Sono circa 9mila i soldati italiani impegnati in 33 missioni in 21 paesi sotto le bandiere dell'Onu, della Nato o dell'Unione europea. Numeri che fanno dell'Italia , in termini assoluti, l’ottavo Paese fornitore di truppe alle Nazioni Unite per operazioni di peacekeeping (Roma è anche il sesto contributore al bilancio ordinario del Palazzo di Vetro), mentre, per la stessa esigenza, il Belpaese è la prima nazione nell’ambito dell’Unione Europea. Una vocazione internazionale che ha fatto crescere il peso politico del nostro paese con un impegno che in termini di bilancio è piuttosto pesante: solo la missione in Afghanistan (Isaf) è costata al contribuente in sei mesi 242.368.418 euro e quella in Libano (Unifil) 192.102.649 (dal primo gennaio al 30 giugno 2009). Con le altre si arriva a cifre che fanno sempre sobbalzare la Finanziaria e che richiedono un voto parlamentare semestrale.

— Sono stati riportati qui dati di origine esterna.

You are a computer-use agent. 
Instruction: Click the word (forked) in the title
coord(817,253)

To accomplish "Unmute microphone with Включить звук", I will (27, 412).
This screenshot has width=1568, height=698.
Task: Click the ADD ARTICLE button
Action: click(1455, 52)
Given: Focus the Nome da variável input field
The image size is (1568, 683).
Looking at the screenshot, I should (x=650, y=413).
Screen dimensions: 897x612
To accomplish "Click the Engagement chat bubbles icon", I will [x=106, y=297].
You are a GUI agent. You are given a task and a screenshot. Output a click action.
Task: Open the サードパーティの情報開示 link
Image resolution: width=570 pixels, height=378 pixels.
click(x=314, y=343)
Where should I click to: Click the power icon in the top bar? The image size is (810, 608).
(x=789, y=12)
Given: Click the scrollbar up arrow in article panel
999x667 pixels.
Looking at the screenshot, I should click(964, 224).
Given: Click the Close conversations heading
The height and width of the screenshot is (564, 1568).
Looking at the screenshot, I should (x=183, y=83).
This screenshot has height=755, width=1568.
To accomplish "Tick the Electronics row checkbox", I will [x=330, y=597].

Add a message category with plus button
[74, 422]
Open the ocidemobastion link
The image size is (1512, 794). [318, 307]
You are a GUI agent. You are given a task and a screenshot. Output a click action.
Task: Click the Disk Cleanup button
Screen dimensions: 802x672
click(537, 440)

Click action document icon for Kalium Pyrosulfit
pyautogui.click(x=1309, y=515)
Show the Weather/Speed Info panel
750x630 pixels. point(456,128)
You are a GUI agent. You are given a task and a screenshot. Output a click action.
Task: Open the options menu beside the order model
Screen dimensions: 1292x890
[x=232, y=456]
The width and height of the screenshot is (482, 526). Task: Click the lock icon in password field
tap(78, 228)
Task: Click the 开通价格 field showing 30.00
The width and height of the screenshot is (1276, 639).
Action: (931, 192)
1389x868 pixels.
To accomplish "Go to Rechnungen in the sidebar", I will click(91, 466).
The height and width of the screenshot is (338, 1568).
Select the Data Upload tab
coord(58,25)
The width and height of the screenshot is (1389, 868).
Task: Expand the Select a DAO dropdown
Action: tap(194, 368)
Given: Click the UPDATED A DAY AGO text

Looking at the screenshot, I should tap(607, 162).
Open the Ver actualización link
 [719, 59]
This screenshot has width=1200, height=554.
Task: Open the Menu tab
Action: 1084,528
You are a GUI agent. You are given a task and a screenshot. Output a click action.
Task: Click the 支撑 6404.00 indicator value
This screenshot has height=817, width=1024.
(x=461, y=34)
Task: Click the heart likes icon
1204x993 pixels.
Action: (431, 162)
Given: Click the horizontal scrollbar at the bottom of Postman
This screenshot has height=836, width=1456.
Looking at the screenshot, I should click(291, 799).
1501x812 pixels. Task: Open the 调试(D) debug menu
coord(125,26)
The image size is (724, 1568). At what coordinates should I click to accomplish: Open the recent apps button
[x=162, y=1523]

Le aree più difficili sono ovviamente quelle dell'Afghanistan e del Libano. Ma mentre la seconda è un'operazione di peacekeeping sotto egida Onu – preservare la pace – la seconda è una vera e propria guerra in aree ostili e pericolose. In Afghanistan i militari italiani hanno il comando della Regione Ovest, ossia quella al confine con l'Iran e con capoluogo Herat. Controllano di fatto quattro province (Herat, Ghor, Badghis e Farah, quest'ultima la più pericolosa). L'intensificarsi degli incidenti ha già portato a 14 il numero delle vittime, l'ultima delle quali è stato il caporal maggiore Alessandro Di Lisi, ucciso a metà luglio proprio nell'Ovest del paese. I mesi a venire saranno, in Afghanistan, i più difficili proprio in vista delle elezioni del 20 agosto anche se, proprio da un'area sotto controllo italiano, arriva una buona notizia: una tregua tra talebani e autorità della provincia Badghis, la prima mai raggiunta e mirata proprio a far tenere le presidenziali in sicurezza.
Le nostre missioni all'estero scatenano ciclicamente critiche e dibattiti parlamentari al calor bianco, come in questi giorni, ma oltre alle polemiche politiche non mancano quelle sull'utilizzo dei fondi: un dossier di Link 2007 (un consorzio di Ong che opera all'estero) ha denunciato come nel 2009 si sia verificato un drastico calo del finanziamento della cooperazione allo sviluppo, a fronte di un sostanziale incremento dei fondi dedicati all'invio dei militari all'estero. Nel quadriennio 2006-2009 – dice il dossier – i fondi stanziati per il personale delle missioni militari sono stati 4.346 milioni di euro, mentre le risorse per la cooperazione sono state 2.402 milioni. In particolare per l’Afghanistan, nell’ultimo quadriennio sono stati destinati 248 milioni per la cooperazione contro 1.434 per il solo costo del personale militare.